A: We’re seeing smart activations being booked across the network, with brands leaning towards tentpole occasions in the city like festivals, sporting events and key holidays. Already, our launch partner Diageo dominated key panels and CBD locations around Sydney’s World Class Cocktail Festival, while another launch partner Stan continues to capitalise on the flexibility of the digital network to showcase weekly streaming suggestions to the broad audiences we can help them reach. We are also seeing some very creative use of our consecutive panels where brands are using digital flexibility to tell a story with evolving creative like AirBnB’s “OMG” and “Itsy Bitsy Teeny Weenie” creative that celebrates the different type of houses you can stay in but at the same time makes a huge impact by taking over multiple screens along the streetscape.

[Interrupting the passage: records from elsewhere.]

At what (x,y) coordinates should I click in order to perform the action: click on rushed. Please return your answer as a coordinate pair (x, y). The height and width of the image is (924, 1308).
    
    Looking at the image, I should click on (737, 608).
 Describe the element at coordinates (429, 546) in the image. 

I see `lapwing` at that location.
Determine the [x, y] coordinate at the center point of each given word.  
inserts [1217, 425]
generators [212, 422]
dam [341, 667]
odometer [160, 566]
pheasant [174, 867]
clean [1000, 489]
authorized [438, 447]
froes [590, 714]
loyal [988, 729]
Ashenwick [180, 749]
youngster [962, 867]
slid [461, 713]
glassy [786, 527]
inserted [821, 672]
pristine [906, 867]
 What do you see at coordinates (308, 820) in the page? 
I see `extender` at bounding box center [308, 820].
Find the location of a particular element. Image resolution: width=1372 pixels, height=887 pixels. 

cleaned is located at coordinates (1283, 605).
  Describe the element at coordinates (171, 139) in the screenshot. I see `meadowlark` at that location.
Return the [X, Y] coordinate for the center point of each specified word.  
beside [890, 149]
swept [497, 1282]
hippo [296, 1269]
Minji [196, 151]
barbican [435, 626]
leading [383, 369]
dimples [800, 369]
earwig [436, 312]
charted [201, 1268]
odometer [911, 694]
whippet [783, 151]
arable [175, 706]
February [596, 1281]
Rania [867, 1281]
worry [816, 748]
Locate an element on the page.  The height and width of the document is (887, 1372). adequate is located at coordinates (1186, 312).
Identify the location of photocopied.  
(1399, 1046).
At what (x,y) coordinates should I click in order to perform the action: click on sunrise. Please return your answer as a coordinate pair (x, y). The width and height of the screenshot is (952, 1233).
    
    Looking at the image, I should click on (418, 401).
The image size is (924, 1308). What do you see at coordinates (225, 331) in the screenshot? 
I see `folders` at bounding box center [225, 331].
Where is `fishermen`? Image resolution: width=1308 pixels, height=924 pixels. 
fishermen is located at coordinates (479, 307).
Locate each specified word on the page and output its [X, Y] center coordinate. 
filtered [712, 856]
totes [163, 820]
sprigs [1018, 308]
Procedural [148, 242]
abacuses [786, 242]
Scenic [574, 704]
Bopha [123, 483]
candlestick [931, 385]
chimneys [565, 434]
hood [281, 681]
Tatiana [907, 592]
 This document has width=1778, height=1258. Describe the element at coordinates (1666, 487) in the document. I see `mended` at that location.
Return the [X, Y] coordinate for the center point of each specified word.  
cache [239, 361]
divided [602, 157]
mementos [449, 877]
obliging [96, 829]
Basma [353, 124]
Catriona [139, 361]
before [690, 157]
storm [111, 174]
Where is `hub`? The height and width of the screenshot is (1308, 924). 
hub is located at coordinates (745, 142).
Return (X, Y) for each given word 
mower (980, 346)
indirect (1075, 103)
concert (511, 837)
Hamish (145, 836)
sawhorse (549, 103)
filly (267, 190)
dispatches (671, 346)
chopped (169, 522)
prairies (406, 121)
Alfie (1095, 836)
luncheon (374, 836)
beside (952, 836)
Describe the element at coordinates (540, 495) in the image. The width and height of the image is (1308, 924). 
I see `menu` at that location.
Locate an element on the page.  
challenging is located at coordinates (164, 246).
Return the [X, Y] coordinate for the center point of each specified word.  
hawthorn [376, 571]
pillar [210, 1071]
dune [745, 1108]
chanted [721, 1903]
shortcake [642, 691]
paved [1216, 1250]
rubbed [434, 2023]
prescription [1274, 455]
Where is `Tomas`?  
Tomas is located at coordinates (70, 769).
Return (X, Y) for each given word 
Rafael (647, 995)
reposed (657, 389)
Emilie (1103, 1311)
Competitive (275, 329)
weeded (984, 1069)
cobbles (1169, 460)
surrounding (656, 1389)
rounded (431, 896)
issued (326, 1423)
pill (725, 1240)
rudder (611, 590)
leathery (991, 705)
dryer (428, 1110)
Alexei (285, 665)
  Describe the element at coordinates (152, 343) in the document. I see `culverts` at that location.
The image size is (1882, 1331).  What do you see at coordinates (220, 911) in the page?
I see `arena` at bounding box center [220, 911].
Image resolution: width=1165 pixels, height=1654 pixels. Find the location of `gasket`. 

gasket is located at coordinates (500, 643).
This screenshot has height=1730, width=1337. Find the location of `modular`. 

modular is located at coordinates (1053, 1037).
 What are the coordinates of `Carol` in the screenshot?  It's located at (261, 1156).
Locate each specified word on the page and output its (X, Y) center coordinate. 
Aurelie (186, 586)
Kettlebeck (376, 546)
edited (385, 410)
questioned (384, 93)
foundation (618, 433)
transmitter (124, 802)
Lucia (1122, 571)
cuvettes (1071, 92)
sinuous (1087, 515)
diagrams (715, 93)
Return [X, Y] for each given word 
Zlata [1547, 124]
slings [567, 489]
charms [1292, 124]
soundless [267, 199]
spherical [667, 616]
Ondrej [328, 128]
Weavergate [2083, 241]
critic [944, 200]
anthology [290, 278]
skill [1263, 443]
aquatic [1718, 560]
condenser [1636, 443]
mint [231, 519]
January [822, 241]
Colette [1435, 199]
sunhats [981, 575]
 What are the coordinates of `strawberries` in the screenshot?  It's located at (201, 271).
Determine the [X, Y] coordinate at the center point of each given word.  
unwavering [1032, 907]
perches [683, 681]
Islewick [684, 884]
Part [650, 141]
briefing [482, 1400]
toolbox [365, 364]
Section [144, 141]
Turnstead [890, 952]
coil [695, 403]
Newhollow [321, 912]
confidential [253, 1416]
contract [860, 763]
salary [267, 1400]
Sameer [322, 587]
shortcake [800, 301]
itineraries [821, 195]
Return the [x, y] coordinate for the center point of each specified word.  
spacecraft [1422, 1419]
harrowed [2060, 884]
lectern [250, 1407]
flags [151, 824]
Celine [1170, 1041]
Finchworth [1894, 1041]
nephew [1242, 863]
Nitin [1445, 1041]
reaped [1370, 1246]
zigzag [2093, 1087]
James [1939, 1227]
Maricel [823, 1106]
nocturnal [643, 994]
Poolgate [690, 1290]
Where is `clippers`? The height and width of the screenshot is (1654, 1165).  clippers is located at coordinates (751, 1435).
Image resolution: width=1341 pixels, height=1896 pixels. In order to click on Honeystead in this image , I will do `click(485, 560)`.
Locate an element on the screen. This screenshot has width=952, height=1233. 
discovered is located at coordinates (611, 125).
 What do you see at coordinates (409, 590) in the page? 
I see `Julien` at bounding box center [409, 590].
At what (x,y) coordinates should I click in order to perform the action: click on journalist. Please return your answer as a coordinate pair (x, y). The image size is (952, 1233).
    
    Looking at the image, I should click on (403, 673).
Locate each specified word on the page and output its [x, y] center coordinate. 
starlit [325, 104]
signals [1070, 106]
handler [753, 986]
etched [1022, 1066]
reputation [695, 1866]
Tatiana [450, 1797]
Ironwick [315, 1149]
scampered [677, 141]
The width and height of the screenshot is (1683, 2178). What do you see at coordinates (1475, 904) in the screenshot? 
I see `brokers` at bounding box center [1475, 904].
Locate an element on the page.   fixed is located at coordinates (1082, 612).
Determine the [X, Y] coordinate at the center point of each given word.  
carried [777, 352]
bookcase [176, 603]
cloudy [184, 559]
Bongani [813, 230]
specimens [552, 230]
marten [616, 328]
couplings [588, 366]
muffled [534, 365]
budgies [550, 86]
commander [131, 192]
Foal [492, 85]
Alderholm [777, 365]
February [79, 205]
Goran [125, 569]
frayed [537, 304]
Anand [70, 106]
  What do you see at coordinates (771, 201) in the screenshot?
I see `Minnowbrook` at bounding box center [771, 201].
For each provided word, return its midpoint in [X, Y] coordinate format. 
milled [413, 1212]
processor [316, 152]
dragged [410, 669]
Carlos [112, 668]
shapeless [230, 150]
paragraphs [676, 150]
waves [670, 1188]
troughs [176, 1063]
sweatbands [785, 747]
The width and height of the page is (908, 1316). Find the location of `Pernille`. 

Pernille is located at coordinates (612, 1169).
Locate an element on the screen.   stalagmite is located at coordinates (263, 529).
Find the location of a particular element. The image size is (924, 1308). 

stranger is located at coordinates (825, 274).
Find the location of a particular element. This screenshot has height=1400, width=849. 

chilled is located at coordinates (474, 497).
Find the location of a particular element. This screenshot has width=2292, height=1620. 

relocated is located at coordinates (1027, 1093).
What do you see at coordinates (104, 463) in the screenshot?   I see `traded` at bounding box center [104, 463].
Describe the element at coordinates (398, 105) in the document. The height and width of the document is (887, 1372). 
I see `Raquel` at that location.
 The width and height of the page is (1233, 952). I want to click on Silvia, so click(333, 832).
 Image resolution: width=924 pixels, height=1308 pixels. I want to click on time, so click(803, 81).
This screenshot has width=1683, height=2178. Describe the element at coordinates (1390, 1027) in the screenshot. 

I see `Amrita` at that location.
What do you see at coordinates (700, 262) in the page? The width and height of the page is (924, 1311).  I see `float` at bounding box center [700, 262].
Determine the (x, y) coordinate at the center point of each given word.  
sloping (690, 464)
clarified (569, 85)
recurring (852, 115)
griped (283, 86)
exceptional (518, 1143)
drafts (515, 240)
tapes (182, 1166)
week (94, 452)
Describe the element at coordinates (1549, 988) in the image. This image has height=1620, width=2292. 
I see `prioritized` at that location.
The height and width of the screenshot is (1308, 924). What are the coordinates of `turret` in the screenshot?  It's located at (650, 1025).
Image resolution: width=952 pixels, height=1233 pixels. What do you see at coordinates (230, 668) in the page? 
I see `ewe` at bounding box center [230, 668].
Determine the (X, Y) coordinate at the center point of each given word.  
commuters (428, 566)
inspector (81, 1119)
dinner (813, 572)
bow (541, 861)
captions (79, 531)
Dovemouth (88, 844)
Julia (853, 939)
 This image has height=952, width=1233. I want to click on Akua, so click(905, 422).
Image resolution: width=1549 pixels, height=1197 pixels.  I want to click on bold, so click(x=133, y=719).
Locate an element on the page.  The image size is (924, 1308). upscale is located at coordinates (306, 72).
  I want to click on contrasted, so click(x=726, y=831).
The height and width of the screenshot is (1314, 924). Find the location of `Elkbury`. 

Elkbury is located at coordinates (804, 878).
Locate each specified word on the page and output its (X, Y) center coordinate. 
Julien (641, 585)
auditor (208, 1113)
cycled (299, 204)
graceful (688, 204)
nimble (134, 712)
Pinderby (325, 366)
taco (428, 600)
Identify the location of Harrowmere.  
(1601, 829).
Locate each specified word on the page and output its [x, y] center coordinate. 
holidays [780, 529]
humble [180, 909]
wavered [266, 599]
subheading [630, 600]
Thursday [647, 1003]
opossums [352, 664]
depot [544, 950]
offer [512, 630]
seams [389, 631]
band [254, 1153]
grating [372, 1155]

Q: Audiences are returning to the City of Sydney, both the city and its surrounding suburbs. What are your audience projections across summer and into 2023, and what will drive audience growth?
A: We’re back to more than 90% of the pre-pandemic audience levels of 2019. Of course, we know that working habits have shifted and relationships with the CBD have evolved, but the city is still a hub of high-density residential, retail, dining and culture that is experiencing a serious resurgence. It’s also important to remember the City of Sydney is a lot more than just the CBD, covering 33 of Sydney’s most desirable suburbs including Paddington, Potts Point, Redfern, Alexandria and Surry Hills – suburbs that have high levels of pedestrian and vehicle traffic.
The City of Sydney has a number of initiatives planned across this summer and into 2023 to help bring even more people into Sydney including Sydney Streets events across Surry Hills, Pyrmont, East Sydney, Redfern, Haymarket, Glebe and Kings Cross, the Night Noodle Markets in Hyde Park, Sydney Festival and Lunar New Year in early 2023 and more.